What is Aligned AI's research agenda?

One of the key problems in AI safety is that there are many ways for an AI to generalize off-distribution, so it is very likely that an arbitrary generalization will be unaligned. See the model splintering post for more detail. Aligned AI's plan to solve this problem is as follows:

  1. Maintain a set of all possible extrapolations of reward data that are consistent with the training process.

  2. Pick among these for a safe reward extrapolation.

They are currently working on algorithms to accomplish step 1: see Value Extrapolation.

Their initial operationalization of this problem is the lion and husky problem. Basically: if you train an image model on a dataset of images of lions and huskies, the lions are always in the desert, and the huskies are always in the snow. So the problem of learning a classifier is under-defined: should the classifier be classifying based on the background environment (e.g. snow vs sand), or based on the animal in the image?

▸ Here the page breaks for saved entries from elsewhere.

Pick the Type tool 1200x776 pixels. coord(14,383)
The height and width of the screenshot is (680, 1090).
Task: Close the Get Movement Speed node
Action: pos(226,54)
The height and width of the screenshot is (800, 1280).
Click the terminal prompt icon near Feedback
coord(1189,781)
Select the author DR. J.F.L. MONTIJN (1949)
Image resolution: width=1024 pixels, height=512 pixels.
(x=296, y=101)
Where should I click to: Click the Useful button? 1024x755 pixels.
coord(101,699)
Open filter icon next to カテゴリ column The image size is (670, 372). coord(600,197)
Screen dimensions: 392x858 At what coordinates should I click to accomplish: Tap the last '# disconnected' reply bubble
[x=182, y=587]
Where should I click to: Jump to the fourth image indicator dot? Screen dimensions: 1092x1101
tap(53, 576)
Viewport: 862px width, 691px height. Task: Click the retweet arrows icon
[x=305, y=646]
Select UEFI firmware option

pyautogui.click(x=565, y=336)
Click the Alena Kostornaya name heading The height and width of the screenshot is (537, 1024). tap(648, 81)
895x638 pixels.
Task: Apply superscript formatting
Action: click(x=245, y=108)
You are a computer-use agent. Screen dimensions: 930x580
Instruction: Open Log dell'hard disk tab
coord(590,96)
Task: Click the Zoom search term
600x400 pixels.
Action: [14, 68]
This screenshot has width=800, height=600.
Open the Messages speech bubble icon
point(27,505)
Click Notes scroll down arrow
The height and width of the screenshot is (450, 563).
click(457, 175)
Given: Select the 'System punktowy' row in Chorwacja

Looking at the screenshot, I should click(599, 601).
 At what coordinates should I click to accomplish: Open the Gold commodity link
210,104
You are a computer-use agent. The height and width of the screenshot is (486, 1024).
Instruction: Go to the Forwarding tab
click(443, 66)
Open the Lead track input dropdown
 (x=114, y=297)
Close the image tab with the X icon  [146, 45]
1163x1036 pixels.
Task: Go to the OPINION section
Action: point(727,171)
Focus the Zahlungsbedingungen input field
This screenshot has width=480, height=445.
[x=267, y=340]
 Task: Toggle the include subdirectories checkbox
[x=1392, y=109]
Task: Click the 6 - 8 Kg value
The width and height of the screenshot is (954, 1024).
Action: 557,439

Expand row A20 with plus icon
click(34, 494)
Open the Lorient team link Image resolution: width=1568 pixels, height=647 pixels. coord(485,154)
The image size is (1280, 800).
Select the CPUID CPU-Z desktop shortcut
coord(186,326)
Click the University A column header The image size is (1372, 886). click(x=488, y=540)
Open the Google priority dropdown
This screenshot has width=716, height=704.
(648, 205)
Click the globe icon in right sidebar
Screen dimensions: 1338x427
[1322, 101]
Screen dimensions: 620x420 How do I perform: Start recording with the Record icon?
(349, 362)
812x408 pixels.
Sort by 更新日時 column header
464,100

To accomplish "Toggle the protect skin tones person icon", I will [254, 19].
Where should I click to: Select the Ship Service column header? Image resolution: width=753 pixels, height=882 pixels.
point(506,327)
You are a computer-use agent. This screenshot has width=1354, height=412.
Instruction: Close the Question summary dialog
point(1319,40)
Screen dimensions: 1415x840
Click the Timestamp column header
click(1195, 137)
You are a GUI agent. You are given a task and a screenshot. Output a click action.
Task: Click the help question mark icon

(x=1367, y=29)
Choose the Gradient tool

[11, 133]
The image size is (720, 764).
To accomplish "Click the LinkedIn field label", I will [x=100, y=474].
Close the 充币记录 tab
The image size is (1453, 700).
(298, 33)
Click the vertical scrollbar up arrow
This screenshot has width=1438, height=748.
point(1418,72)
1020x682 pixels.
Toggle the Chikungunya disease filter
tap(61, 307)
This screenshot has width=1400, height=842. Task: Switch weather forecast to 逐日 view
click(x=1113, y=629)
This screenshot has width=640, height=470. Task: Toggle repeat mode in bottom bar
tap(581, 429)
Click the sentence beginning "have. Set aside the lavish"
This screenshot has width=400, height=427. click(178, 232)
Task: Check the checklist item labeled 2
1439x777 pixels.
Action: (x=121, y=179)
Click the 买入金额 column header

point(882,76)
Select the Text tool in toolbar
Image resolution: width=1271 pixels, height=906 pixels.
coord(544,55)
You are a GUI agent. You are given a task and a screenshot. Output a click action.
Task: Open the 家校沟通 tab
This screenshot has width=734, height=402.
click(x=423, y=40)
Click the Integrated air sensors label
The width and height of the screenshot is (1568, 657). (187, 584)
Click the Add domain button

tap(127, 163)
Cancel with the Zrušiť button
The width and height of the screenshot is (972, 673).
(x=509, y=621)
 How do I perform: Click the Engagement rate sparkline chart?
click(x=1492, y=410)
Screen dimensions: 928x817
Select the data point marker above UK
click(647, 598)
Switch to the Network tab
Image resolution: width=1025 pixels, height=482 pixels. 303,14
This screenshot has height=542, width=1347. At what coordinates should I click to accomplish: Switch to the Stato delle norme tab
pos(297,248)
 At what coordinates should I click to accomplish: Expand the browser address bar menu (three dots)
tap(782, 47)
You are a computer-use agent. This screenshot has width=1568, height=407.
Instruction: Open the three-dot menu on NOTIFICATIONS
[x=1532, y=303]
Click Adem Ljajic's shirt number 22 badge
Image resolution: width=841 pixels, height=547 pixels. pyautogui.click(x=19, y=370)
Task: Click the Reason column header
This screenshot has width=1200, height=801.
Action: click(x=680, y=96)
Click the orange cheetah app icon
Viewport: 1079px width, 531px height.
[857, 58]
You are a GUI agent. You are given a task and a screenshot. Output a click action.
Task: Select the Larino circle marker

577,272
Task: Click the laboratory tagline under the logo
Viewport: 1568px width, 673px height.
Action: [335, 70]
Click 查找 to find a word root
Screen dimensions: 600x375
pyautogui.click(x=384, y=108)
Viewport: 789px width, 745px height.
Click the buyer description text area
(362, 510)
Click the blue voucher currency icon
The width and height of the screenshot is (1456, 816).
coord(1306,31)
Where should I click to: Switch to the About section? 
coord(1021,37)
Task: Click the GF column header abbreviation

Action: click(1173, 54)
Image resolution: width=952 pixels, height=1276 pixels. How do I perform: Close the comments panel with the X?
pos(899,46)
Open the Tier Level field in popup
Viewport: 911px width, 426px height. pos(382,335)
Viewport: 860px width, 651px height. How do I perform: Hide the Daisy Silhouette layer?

A good extrapolation algorithm, on this problem, would generate classifiers that extrapolate in all the different ways, so that the 'correct' extrapolation must be in this generated set of classifiers. They have also introduced a new dataset for this, with a similar idea: Happy Faces.

Step 2 could be done in different ways. Possibilities for doing this include: conservatism, generalized deference to humans, or an automated process for removing some goals, like wireheading/deception/killing everyone.

AlignedAI are mainly working on concept extrapolation from familiar to novel contexts, something he believes is “necessary and almost sufficient” for AI alignment.